FDA-approved: sunitinib is indicated for the treatment of gastrointestinal stromal tumor (GIST) after disease progression on or intolerance to imatinib (Gleevec), advanced renal cell carcinoma (RCC), and progressive, well-differentiated pancreatic neuroendocrine (pNET) in members with unresectable locally advanced or metastatic disease. The recommended dose for the treatment of GIST and advanced RCC is 50 mg orally once daily for 4 weeks followed by 2 weeks off. The recommended dose for treatment of pNET is 37.5 mg orally once daily continuously without a scheduled off-treatment period. Sunitinib can be taken with or without food.

Dosage Adjustments

Hepatic Impairment: Initiation dose adjustments are not required for members with mild (Child-Pugh Class A) or moderate (Child-Pugh Class B) hepatic impairment. Sunitinib was not evaluated in subjects with severe (Child-Pugh Class C) hepatic impairment.

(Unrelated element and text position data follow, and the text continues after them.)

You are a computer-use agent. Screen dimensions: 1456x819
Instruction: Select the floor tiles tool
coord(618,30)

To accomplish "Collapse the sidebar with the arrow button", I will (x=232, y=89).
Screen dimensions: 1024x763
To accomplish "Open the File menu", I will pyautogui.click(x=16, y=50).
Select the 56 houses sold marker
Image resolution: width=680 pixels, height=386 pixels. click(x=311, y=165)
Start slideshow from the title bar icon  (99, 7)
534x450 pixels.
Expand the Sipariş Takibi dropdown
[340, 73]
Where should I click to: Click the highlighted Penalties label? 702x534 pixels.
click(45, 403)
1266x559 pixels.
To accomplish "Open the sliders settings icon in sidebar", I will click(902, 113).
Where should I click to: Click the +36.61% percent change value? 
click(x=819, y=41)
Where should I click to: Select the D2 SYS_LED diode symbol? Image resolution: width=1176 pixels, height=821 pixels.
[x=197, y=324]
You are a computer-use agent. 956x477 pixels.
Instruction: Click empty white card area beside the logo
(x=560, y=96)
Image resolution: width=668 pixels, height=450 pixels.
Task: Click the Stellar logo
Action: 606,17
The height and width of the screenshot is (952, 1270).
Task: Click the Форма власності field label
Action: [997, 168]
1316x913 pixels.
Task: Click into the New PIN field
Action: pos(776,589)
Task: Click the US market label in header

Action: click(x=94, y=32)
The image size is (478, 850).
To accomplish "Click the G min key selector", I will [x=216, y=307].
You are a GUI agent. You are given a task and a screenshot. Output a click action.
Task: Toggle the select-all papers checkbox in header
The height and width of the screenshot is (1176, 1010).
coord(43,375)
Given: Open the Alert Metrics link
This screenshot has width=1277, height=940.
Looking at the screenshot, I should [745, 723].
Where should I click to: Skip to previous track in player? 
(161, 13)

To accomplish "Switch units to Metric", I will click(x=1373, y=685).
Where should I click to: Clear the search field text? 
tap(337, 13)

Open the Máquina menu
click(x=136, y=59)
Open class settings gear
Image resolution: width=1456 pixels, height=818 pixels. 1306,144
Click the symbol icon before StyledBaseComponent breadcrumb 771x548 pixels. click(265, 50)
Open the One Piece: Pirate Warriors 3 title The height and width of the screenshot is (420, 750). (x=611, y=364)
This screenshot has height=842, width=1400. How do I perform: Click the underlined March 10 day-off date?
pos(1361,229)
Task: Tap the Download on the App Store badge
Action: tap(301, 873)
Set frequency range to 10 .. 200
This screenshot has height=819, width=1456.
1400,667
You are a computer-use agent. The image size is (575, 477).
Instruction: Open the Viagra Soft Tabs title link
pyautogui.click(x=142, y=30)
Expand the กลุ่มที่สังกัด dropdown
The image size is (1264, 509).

Renal Impairment: Initiation dose adjustments are not required for members with mild, moderate, and severe renal impairment. In clinical studies, subjects with end-stage renal disease (ESRD) on dialysis had a 47% lower exposure when compared to subjects with normal renal function. As such, subsequent doses may be increased gradually up to 2 fold based on safety and tolerability.

Adverse reactions: dose interruption and/or dose modification in 12.5 mg increments or decrements is recommended based on individual safety and tolerability.

Drug Interactions

• Strong CYP3A4 inhibitors (e.g., ketoconazole): If coadministration cannot be avoided, consider reducing dose to 37.5 mg (GIST and RCC) and 25 mg (pNET) daily.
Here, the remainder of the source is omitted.